━━━━━ Source text

Morrigan is one of the most mysterious characters to grace the Dragon Age universe. The seductive mage keeps everyone guessing about her true intentions, and knows more than she lets on. If the cheers following her appearance in Dragon Age: Inquisition’s E3 trailer are any indication, fans are glad to have her back. With so many questions lingering, including Morrigan’s whereabouts since performing the dark ritual to conceive a child, Inquisition is her chance to return to glory. Not only do we catch you on to speed on Morrigan, but we also sat down with BioWare to discuss the creation of one of the most-discussed Dragon Age characters and her role in Dragon Age: Inquisition.

How Morrigan Came To Be

Lead writer David Gaider’s initial vision for Morrigan was vastly different from the defiant and vociferous woman he presented in Dragon Age: Origins. Strangely enough, Gaider first wrote Morrigan much like her nemesis: Flemeth, the woman who raised her. “Remember meeting Flemeth and she’s talking in circles and kind of out there? I had Morrigan kind of the same way,” says lead writer David Gaider. “She would never give you anything straight.” 

Gaider wanted players to wonder what she was talking about every time she opened her mouth, but soon decided with the team that the whimsical Morrigan just wasn’t working. Gaider had to completely rewrite her, and he liked the idea of having a character speak obtusely, so he came up with a compromise. “I decided rather than make her like Flemeth, [I’d] make her a teenage girl who just resents her mother. [She’s] completely blunt because she doesn’t like that her mother talks in circles,” Gaider says.

━━━━━━━━━━
━━━━━ Extracted data

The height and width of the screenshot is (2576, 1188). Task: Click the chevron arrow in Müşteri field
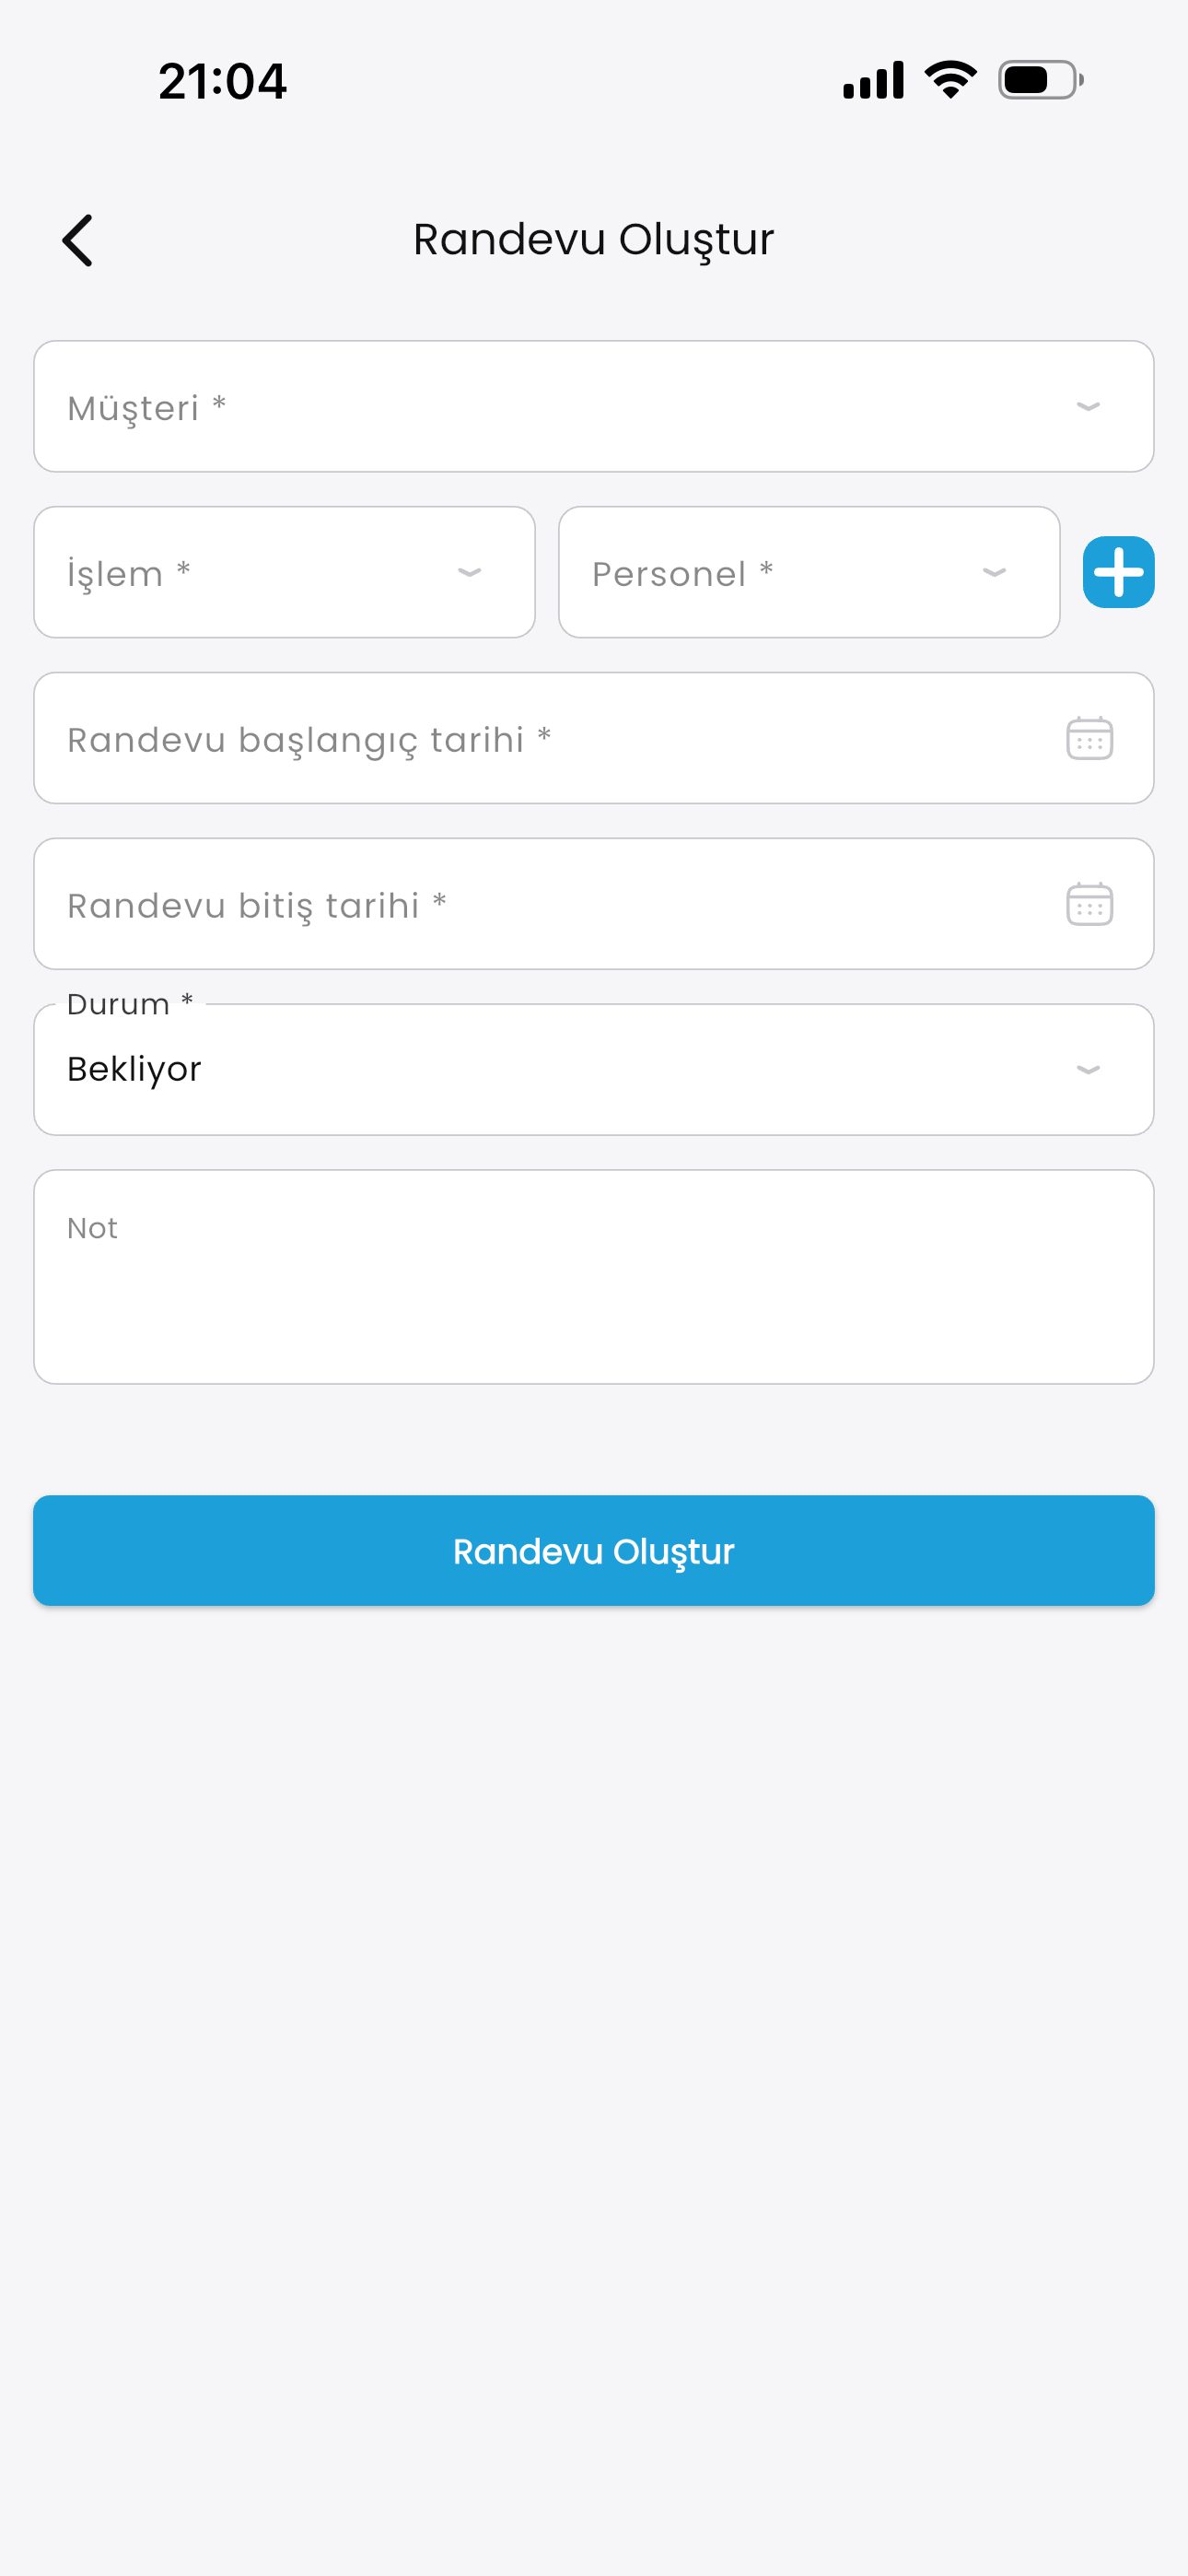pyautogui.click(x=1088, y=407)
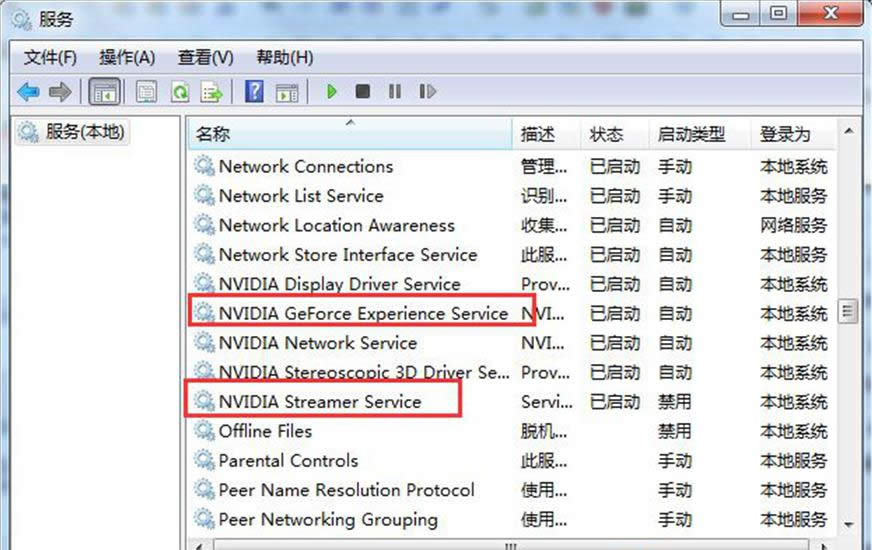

━━━━━━━━━━
━━━━━ Extracted data

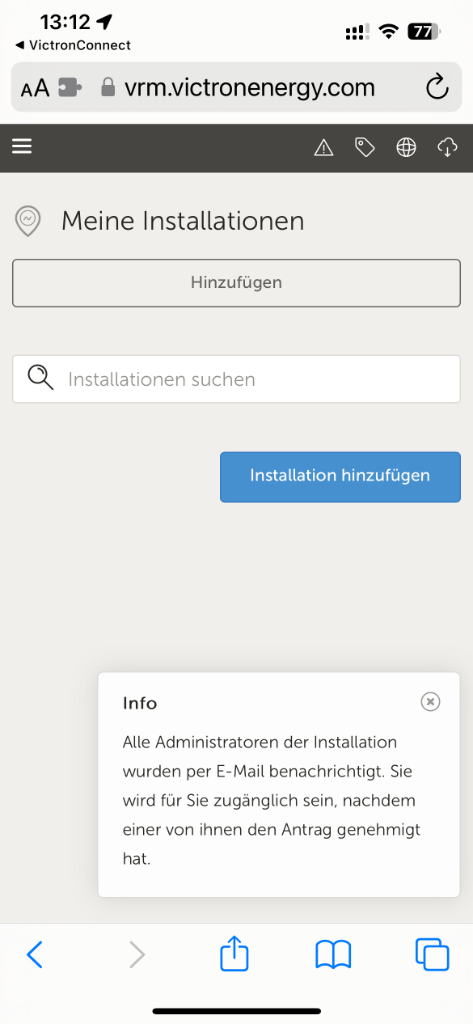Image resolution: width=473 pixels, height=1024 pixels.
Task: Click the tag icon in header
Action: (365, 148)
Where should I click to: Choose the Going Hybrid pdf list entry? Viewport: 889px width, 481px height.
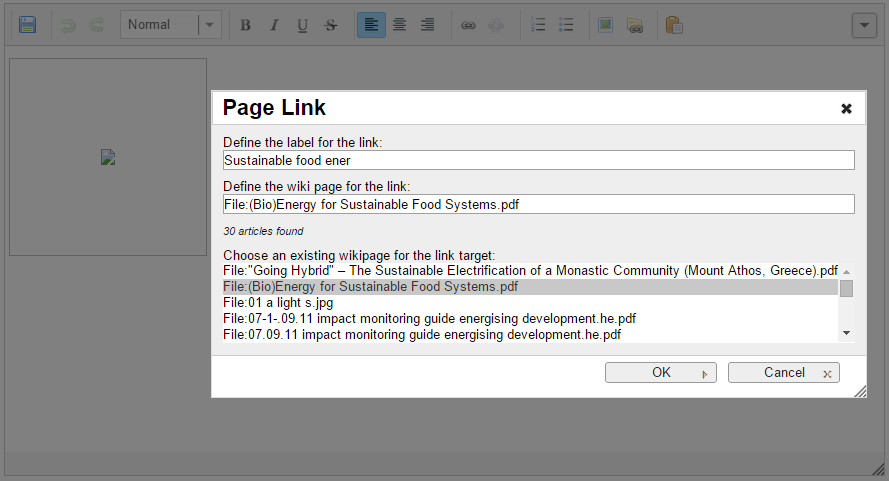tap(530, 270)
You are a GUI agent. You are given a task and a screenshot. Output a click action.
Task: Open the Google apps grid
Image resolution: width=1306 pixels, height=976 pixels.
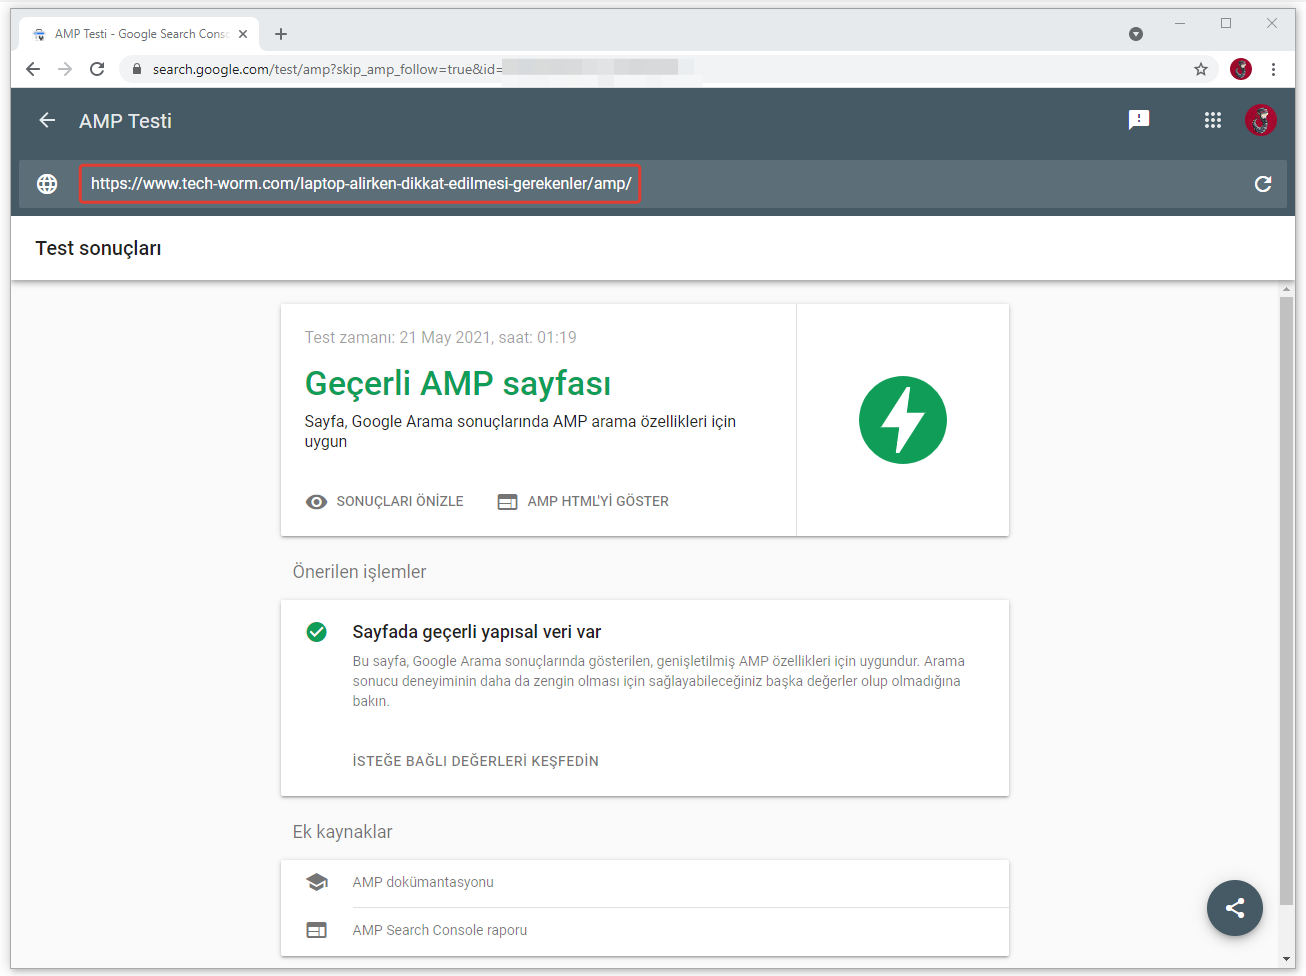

━━━━━━━━━━

### List of tasks
A - From the Morrigan article, print the passage that begins with the words "Morrigan is one" and ends after the words "Dragon Age: Inquisition.", copying it unchanged.
B - In the Morrigan article, who is named as the woman who raised Morrigan?
C - Translate this sentence from the Morrigan article into Spanish: "Morrigan is one of the most mysterious characters to grace the Dragon Age universe."

### Task responses
A -
Morrigan is one of the most mysterious characters to grace the Dragon Age universe. The seductive mage keeps everyone guessing about her true intentions, and knows more than she lets on. If the cheers following her appearance in Dragon Age: Inquisition’s E3 trailer are any indication, fans are glad to have her back. With so many questions lingering, including Morrigan’s whereabouts since performing the dark ritual to conceive a child, Inquisition is her chance to return to glory. Not only do we catch you on to speed on Morrigan, but we also sat down with BioWare to discuss the creation of one of the most-discussed Dragon Age characters and her role in Dragon Age: Inquisition.

B - Flemeth

C - Morrigan es uno de los personajes más misteriosos que han engalanado el universo de Dragon Age.